Where C is an arbitrary constant.

8. Find the integration of $\dfrac{{{x^2}}}{{\sqrt {{x^6} + {a^6}} }}$.

Ans: Let ${x^3} = t$,

Now, differentiate both sides,

$3{x^2}dx = dt$

${x^2}dx = \dfrac{{dt}}{3}$

Now,

$\displaystyle \int {\dfrac{{{x^2}}}{{\sqrt {{x^6} + {a^6}} }}dx} = \displaystyle \int {\dfrac{{{x^2}}}{{\sqrt {{{\left( {{x^3}} \right)}^2} + {{\left( {{a^3}} \right)}^2}} }}dx}$

$\displaystyle \int {\dfrac{{{x^2}}}{{\sqrt {{x^6} + {a^6}} }}dx} = \displaystyle \int {\dfrac{1}{{\sqrt {{{\left( t \right)}^2} + {{\left( {{a^3}} \right)}^2}} }}\left( {\dfrac{{dt}}{3}} \right)}$

$\displaystyle \int {\dfrac{{{x^2}}}{{\sqrt {{x^6} + {a^6}} }}dx} = \dfrac{1}{3}\displaystyle \int {\dfrac{1}{{\sqrt {{{\left( t \right)}^2} + {{\left( {{a^3}} \right)}^2}} }}dt}$

$\displaystyle \int {\dfrac{{{x^2}}}{{\sqrt {{x^6} + {a^6}} }}dx} = \dfrac{1}{3}\log |t + \sqrt {{t^2} + {{\left( {{a^3}} \right)}^2}} | + C{\text{ }}\left[ {\displaystyle \int {\dfrac{{dx}}{{\sqrt {{x^2} + {a^2}} }} = } \log |x + \sqrt {{x^2} + {a^2}} |} \right]$

$\displaystyle \int {\dfrac{{{x^2}}}{{\sqrt {{x^6} + {a^6}} }}dx} = \dfrac{1}{3}\log |{x^3} + \sqrt {{x^6} + {a^6}} | + C$

Where C is an arbitrary constant.

Data section
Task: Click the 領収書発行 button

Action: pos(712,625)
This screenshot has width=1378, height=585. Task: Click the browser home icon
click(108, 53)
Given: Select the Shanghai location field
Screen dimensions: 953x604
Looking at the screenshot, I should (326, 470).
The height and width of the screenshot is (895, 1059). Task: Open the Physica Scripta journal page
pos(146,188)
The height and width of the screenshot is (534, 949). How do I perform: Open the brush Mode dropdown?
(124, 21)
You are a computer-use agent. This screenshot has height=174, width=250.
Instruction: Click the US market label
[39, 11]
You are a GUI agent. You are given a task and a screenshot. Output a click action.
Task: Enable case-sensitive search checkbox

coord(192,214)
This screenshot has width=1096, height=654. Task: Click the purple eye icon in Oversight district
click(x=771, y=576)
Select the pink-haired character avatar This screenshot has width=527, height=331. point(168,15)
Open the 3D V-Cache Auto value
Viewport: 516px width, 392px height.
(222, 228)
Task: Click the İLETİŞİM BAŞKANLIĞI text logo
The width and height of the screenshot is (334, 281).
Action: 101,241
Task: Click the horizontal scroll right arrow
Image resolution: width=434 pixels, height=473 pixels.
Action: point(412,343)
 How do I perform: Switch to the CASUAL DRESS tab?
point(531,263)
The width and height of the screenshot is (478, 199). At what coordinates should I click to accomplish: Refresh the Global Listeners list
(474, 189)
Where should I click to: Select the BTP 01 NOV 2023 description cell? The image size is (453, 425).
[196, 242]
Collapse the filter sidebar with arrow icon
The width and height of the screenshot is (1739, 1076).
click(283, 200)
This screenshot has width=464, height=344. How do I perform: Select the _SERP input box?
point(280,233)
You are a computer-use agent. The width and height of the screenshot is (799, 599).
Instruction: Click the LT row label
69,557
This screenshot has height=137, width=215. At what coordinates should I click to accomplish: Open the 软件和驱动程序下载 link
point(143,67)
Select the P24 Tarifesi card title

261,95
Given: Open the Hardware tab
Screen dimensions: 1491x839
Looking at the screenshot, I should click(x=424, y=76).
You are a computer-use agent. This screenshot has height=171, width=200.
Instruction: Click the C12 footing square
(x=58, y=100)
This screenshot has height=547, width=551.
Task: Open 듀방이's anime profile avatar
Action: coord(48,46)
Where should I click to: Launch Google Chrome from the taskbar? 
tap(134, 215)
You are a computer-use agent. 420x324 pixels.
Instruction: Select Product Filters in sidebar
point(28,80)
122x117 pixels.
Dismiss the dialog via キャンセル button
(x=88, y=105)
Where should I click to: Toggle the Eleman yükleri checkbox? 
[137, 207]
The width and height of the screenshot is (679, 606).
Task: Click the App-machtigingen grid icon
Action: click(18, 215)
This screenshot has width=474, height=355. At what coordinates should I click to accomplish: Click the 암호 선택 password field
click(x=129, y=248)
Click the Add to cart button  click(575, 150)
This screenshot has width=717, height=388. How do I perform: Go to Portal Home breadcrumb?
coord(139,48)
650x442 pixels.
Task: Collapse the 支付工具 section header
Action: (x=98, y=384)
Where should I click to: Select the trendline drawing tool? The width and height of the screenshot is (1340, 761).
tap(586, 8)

What needs to be done
Continue the worked integration solutions from the point where they stop.

Answer below
9. Find the integration of $\dfrac{{{{\sec }^2}x}}{{\sqrt {{{\tan }^2}x + 4} }}$.

Ans: Let $\tan x = t$,

Now, differentiate both sides,

${\sec ^2}xdx = dt$

Now,

$\displaystyle \int {\dfrac{{{{\sec }^2}x}}{{\sqrt {{{\tan }^2}x + 4} }}} dx = \displaystyle \int {\dfrac{{{{\sec }^2}x}}{{\sqrt {{{\left( {\tan x} \right)}^2} + {{\left( 2 \right)}^2}} }}} dx$

$\displaystyle \int {\dfrac{{{{\sec }^2}x}}{{\sqrt {{{\tan }^2}x + 4} }}} dx = \displaystyle \int {\dfrac{{dt}}{{\sqrt {{t^2} + {{\left( 2 \right)}^2}} }}}$

$\displaystyle \int {\dfrac{{{{\sec }^2}x}}{{\sqrt {{{\tan }^2}x + 4} }}} dx = \log |t + \sqrt {{t^2} + {{\left( 2 \right)}^2}} | + C{\text{ }}\left[ {\displaystyle \int {\dfrac{1}{{\sqrt {{x^2} + {a^2}} }}dx} = \log |x + \sqrt {{x^2} + {a^2}} |} \right]$

$\displaystyle \int {\dfrac{{{{\sec }^2}x}}{{\sqrt {{{\tan }^2}x + 4} }}} dx = \log |\tan x + \sqrt {{{\tan }^2}x + 4} | + C$

Where C is an arbitrary constant.

10. Find the integration of $\dfrac{1}{{\sqrt {{x^2} + 2x + 2} }}$.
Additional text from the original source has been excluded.